* Estratto scelto *
───

Se dunque la cura dell’ambiente educativo tende a essere ancora insufficientemente considerata nella prassi trasmissiva tradizionale, nella prospettiva autobiografica l’attenzione per il setting assume per una valenza preponderante. Le possibilità narrative sono fortemente legate alle scelte procedurali: compiti individuali, ad esempio, accentueranno la componente prevalentemente introspettiva, a coppie saranno la mutua interrogazione, l’empatia e la riflessione a giovarne maggiormente, nelle esercitazioni in cui coinvolto sarà tutto il gruppo emergeranno con più evidenza le differenze, la reciprocità del controllo e la moltiplicazione delle attribuzioni di significato…
Una metafora eccellente per l’insegnante-autobiografo è certamente quella del “regista”, condizione che evoca il teatro, con cui non a caso il mondo dell’educazione da sempre intrattiene un fertile rapporto. Del resto che altro non è il teatro se non invito allo spettatore ad apprendere quando gli si mostra sulla scena, ritrovandolo e replicandolo in sé?
L’aula dunque come palcoscenico con i suoi spazi e tempi per l’azione narrativa, le sue luci e le ombre, le quinte, il proscenio, il pubblico. L’aula come intreccio di linguaggi, occasione per affrontare quella frammentazione e divisione dei saperi da cui siamo partiti in questa breve riflessione.

───

* Dati estratti *
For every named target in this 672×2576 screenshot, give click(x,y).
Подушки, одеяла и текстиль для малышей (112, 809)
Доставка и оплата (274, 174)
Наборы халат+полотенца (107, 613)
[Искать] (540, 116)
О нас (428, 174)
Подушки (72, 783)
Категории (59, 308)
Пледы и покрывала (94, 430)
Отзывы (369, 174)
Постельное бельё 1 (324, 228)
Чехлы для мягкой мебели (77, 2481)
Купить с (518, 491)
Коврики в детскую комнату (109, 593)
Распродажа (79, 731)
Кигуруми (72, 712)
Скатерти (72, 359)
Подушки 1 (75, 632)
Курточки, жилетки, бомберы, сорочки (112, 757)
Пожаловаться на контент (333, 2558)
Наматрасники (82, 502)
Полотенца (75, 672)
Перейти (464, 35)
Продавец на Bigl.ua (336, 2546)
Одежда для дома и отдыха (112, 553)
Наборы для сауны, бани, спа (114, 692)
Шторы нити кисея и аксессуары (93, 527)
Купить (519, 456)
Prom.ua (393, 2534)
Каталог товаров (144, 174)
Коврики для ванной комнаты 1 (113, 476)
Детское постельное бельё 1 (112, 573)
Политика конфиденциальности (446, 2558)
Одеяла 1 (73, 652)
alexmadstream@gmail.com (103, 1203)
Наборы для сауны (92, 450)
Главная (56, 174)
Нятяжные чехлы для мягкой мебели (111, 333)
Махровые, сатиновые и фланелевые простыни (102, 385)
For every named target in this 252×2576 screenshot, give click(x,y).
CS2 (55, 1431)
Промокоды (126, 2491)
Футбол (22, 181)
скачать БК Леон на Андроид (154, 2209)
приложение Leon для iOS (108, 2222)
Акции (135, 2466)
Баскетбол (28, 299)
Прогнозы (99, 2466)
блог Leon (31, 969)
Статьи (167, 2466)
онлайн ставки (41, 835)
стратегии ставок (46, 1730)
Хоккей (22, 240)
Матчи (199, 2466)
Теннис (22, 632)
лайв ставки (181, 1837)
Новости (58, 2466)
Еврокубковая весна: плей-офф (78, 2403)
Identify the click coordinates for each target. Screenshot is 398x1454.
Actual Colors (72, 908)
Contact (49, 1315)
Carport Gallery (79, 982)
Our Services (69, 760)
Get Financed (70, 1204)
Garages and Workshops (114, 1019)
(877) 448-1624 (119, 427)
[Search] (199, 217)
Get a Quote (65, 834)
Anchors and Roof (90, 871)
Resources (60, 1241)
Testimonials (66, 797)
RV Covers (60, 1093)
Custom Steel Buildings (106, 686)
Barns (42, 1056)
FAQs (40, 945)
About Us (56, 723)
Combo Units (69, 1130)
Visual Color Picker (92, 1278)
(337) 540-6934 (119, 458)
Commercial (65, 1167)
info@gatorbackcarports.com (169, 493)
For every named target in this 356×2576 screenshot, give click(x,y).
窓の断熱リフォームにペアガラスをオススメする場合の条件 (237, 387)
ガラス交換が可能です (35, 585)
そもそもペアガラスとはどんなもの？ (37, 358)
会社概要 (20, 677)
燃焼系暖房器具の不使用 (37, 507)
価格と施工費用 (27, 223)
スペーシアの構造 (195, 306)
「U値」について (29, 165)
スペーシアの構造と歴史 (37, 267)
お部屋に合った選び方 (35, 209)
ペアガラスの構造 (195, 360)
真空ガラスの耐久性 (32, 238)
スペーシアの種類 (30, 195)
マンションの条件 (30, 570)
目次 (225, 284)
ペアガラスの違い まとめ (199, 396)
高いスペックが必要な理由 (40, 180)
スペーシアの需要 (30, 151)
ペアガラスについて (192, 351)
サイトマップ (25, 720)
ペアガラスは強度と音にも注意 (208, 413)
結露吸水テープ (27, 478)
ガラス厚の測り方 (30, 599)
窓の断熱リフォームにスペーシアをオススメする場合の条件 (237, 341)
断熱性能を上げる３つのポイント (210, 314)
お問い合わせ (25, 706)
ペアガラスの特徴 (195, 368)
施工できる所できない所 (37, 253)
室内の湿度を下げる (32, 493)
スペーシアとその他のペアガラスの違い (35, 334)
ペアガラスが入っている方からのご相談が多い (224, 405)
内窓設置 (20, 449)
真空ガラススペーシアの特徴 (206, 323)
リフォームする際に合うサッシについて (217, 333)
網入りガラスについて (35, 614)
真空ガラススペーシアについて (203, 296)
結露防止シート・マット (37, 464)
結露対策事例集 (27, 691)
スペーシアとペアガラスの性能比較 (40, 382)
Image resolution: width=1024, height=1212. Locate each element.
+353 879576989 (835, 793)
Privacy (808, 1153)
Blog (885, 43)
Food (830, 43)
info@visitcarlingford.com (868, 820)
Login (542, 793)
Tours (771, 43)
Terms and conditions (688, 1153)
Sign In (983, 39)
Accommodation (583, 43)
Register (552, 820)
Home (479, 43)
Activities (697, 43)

───

* Consegna *
Ricopia parola per parola il passo del brano sulla prospettiva autobiografica che parte da "L’aula dunque come" e arriva fino a "questa breve riflessione.".

* Risposta completa *
L’aula dunque come palcoscenico con i suoi spazi e tempi per l’azione narrativa, le sue luci e le ombre, le quinte, il proscenio, il pubblico. L’aula come intreccio di linguaggi, occasione per affrontare quella frammentazione e divisione dei saperi da cui siamo partiti in questa breve riflessione.